Damn my infernal, neurotic, fidgety, orally fixated self! Damn me all to hell!
posted by glenwood at 7:12 PM on February 6, 2005 [1 favorite]


The only time I bite my nails anymore is if one gets long enough to catch on something and it ends up being distracting during the day. A regular regiment of clipping and a fidget toy are enough for me.

Of course, the fidget toy I selected was a Van Hoy SnapLock, so a few of my coworkers are now somewhat frightened of me. I consider that a fringe benefit, though.
posted by Danelope at 9:09 PM on February 6, 2005


Nervous? This always puzzles me. I bite my nails when I am relaxed. When I'm nervous, I smoke. My fingers probably do look lousy, but that's more the side edges than the neatly-biten ends.

Saying the teeth aren't good for this flies in the face of reality: Who did you ever know that was born with nail clippers, or grew a manicure set as they got older?

OTHERWISE: If you want to stop, I can't recommend strongly enough you buy a powered manicure device. Its quick and does the job well without a lot of hassle. Sure, its not portable, but who has time to mess with a file? And if you like your nails real short, as I do, you can just grind them down quickly without risk of clipping too close.

I only learned about the powered device because my partner got one for Christmas, to grind callouses off his feet, which were so bad, they wore holes in the sheets!
posted by Goofyy at 9:29 PM on February 6, 2005


Unfortunately, I just started again briefly, but I bit my nails like you do. Bloody mess!

My actual urge to bite my nails faded -- without hardly any work from me! -- when I quit coffee and started yoga. Weird! It also evaporated while I was briefly on Effexor, which leads me to believe that anything that interrupts anxiety cycles can help you, whether it's self-care or medication or what-have-ye. Interrupt the anxiety and the nail-biting, with a bit of thought and deep breathing, may follow.

Oooh, fidget toy! Great idea, I'm gonna get one.
posted by RJ Reynolds at 9:40 PM on February 6, 2005


I bit my nails for eight years, and I managed to get myself to stop in two weeks when I really put myself to it.
Every time I cought myself with a finger in or near my mouth (I didn't just bite the nails, I often bit the flesh around them, too), I stopped, looked right at my finger and said "Hey, stop biting your fingernails."

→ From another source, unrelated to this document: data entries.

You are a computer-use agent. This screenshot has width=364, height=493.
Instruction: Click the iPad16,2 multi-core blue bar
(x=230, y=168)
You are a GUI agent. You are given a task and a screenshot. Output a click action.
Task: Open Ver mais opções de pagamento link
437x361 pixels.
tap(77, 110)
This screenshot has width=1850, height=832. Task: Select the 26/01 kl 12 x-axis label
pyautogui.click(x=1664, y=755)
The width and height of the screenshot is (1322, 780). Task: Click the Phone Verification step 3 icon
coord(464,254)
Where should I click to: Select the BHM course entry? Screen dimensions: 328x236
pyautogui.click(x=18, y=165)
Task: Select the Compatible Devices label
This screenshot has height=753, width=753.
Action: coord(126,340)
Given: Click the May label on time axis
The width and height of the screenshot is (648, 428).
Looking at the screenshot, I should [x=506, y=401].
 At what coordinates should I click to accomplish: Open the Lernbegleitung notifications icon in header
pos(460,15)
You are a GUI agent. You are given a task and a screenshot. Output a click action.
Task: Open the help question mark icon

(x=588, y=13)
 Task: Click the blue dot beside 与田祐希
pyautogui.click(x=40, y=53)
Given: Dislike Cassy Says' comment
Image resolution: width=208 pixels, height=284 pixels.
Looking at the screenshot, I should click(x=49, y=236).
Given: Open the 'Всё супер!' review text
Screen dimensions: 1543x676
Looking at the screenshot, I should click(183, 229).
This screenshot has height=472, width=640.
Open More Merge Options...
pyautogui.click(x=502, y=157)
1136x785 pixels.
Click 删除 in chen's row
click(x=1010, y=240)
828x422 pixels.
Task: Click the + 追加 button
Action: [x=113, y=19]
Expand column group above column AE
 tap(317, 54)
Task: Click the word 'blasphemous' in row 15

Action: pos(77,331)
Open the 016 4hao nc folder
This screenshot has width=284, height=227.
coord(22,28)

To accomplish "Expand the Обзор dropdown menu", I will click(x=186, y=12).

I know it sounds kind of weird, but it worked for me. I didn't have to use any special polish or anything.
posted by BuddhaInABucket at 9:51 PM on February 6, 2005


I stopped biting my nails a few months ago and it was not easy. For me, it helped to tell my friends what I was trying to do because they would stop me from biting. I also carried gum & a nail file with me at all times.
posted by whatideserve at 11:31 PM on February 6, 2005


Since asking a similar question a few months ago, I have not bitten my nails once. Heavy chewing-gum abuse has been my preferred solution, and so far, it's worked like a charm. And my breath is minty-fresh too!
posted by misteraitch at 12:46 AM on February 7, 2005


Remember that nail-biting is a habit that you started. To eliminate it, you have to effectively create a new habit. Believe it or not, creating new habits is hard. The habit itself has to have some kind of personal hook that drives you to keep doing it. Ask yourself, what's your hook and what do you get from it? Can you eliminate the appeal of that hook or replace it with a different one?

In my case, the hook is comfort while nervous thing. I transitioned from heavy nail-biting to light nail biting by setting a bargain with myself (and if you think this is silly, remember that you set a bargain for yourself to allow yourself to bite all your nails): I can bite only two nails on each hand: my pinky and my thumb. All others are off-limits. As I stuck with this bargain, my desire to bite even that set has diminished. Haven't bled in years.
posted by plinth at 7:26 AM on February 7, 2005


I quit biting my nails wayyy back in high school. I used a combo of trimming them really short (I still do this) and then painting them with a clear polish. Once in a while I revert when I get a hangnail or something like that. When I realize what I'm doing I clip off the offending bit of matter.